Rather, my point is that the cities in question (Detroit, Atlanta, Philadelphia) are all examples of cities where there's a significant population living outside of the city limits that consists largely of commuters into the city center, or businesses dependent on those commuters. Philadelphia has the main line, Atlanta has Decatur, Detroit has Northville. These are all well run, largely white, wealthy areas. Those populations would have a moderating and improving impact on City politics. As long as those populations lie outside of city limits, with no vote in city politics, city politicians will be elected entirely by city populations. As a result the outlying areas will view the city politics as corrupt, dysfunctional, machine politics until those kinds of voices are represented.

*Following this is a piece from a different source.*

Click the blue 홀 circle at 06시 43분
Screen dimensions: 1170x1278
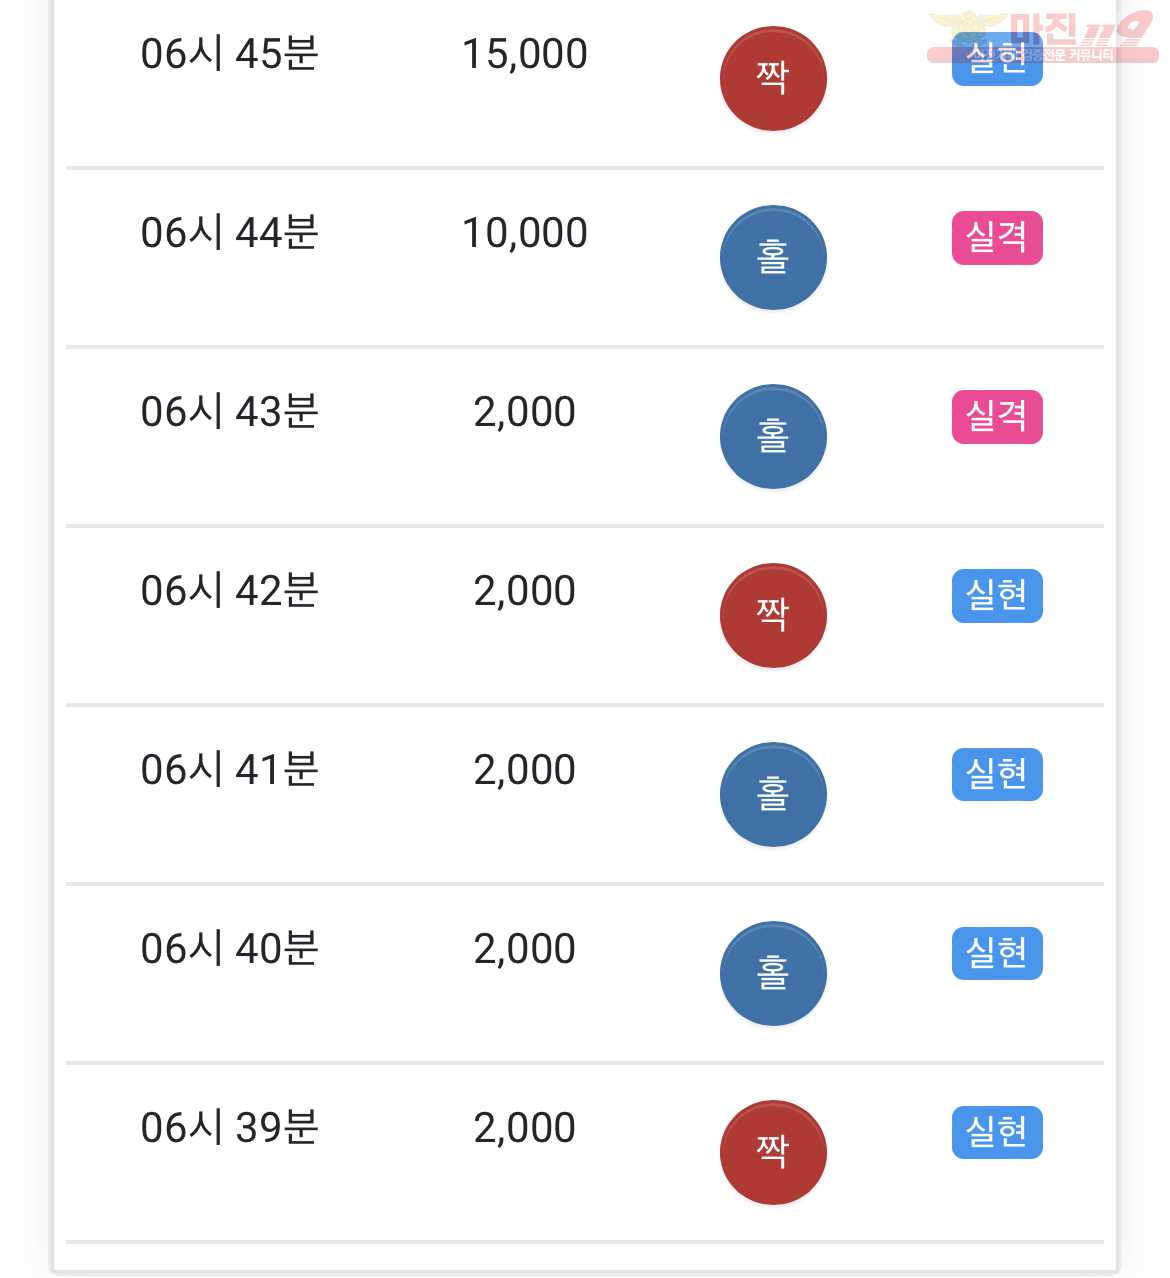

I think I need to urbanism-pill you.
Suburban vigour is essentially illusory. The per-capita cost of providing infrastructure and services is higher in suburban and rural areas, which makes annexing suburbs fundamentally a drag on urban economies. New, fashionable suburbs often look well-run-- providing a good balance of services to taxes, but that's often a product of debt-financed ponzi schemes.
And-- car-centric infrastructure (highways, parking lots) designed to serve suburbs have turned out to be dramatically negative for cities.
What you say here:
... may accurately reflect the perception of these outlying areas, but does capture the truth. Because what you say here:
Is definitely wrong. These areas appear well run, but that's a consequence of an unusually beneficial status quo. It's a consequence of-- and I hate to use this term-- "white supremacy." No, seriously. Politicians during the era of suburbanization and white flight prioritized structuring their cities to benefit their ingroup-- which turned out to be the white people living in the suburbs, rather than the black people living in the inner cities. Those people are gone now, but infrastructure lasts for a long time, and second-order effects last for even longer. You can still see the traces of roman city planning in modern european city centers. Their roads have disappeared but their grid patterns have not.
The reason businesses are dependent on commuters is because commuter-friendly infrastructure made it feasible for people to move outside the cities in the first place. That's not an argument for cities continuing to cater to commuters, it's an argument for cities incentivising people to move into the city limits, boosting the city's tax base, economy, and political power all at once.
And-- at least in the cities where NIMBY's don't hold sway-- we're seeing exactly that happen. The 15 minute city concept is infuriating for suburbanites, and it should be. But as an urbanite, I'm very pleased at all the new apartment complexes with integrated shops on their bottom floors, the traffic calming measures, the expansion of public transit, the proliferation of parking meters, and so on and so forth. And all those things are happening despite the fact that I live in a very red state.
So wrapping around to your original point-- that non-urbanites don't trust cities... well, I won't say they're wrong to do so. But their reasons for mistrusting cities are the wrong ones entirely.